Le tout avec des produits régionaux : graines de moutarde et vinaigre de vin de la Somme. « Tous les ingrédients viennent de France », assure le couple. Nous avons réussi à refaire une moutarde locale aux graines blanches, qui n’est pas une copie de celle fabriquée à Dijon. »
Un ancrage local qui a séduit les consommateurs mais aussi les restaurateurs. « Pour un établissement de Beauvais, nous avons créé une moutarde spéciale à base de thym et de thym sauvage. Et nous travaillons également avec des agriculteurs qui peuvent commercialiser leur moutarde dans leurs exploitations. » Le succès est tel que le couple a recruté un apprenti pour gérer leur site internet et leurs réseaux sociaux, tout en recherchant des locaux plus grands pour leur atelier toujours situé au sous-sol de leur maison.

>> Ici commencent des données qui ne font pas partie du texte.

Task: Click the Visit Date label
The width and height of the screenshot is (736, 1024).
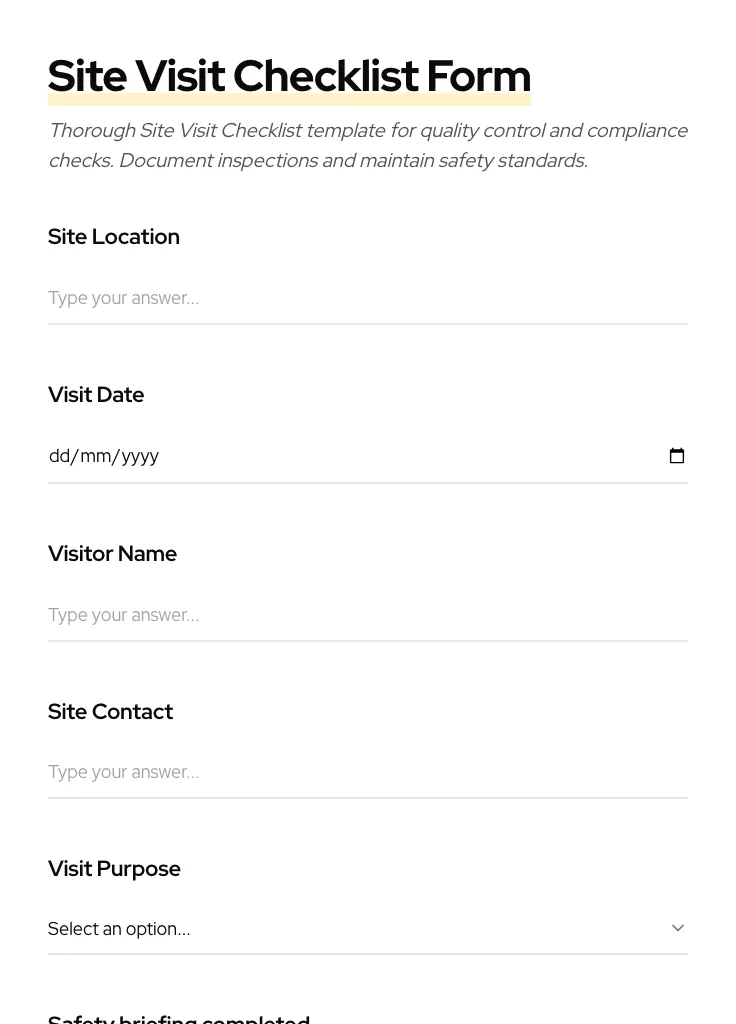Action: pyautogui.click(x=96, y=394)
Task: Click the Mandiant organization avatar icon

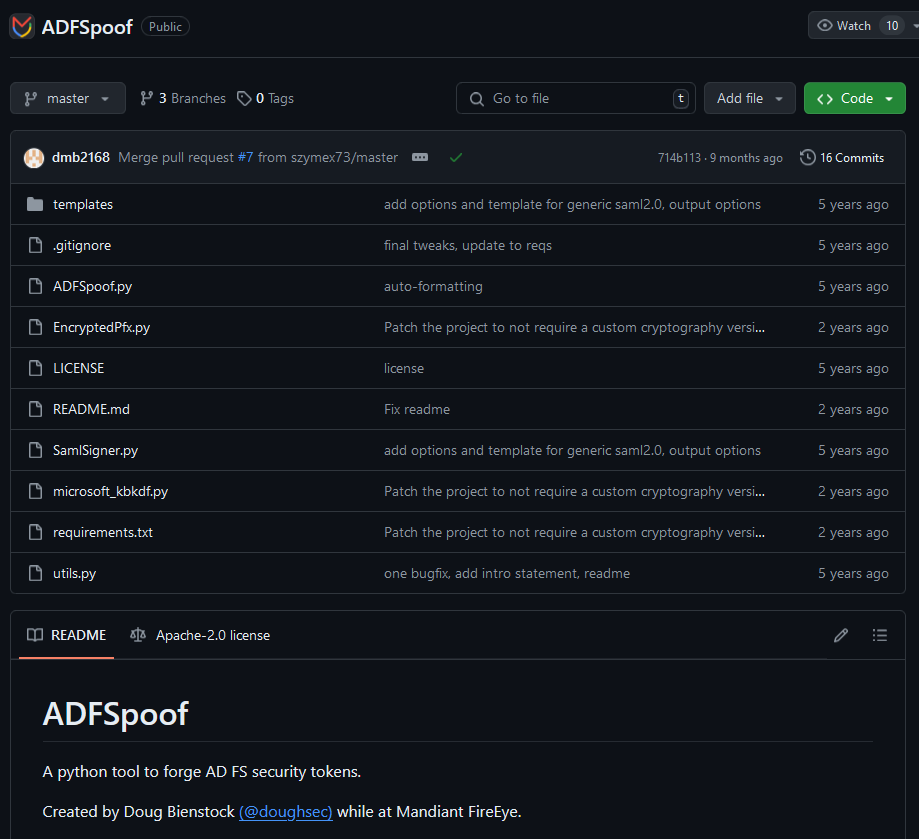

Au point d’envisager sérieusement de quitter son emploi pour se consacrer exclusivement à l’atelier Honoré ? « C’est une question que nous nous posons évidemment, en 2024, nous avons transformé 2 tonnes de moutarde et nous avons participé au salon Made in France à la Porte de Versailles en novembre. Avec un atelier plus grand, nous pourrons produire davantage et faire visiter le site de fabrication, un processus qui intéresse toujours les gens. »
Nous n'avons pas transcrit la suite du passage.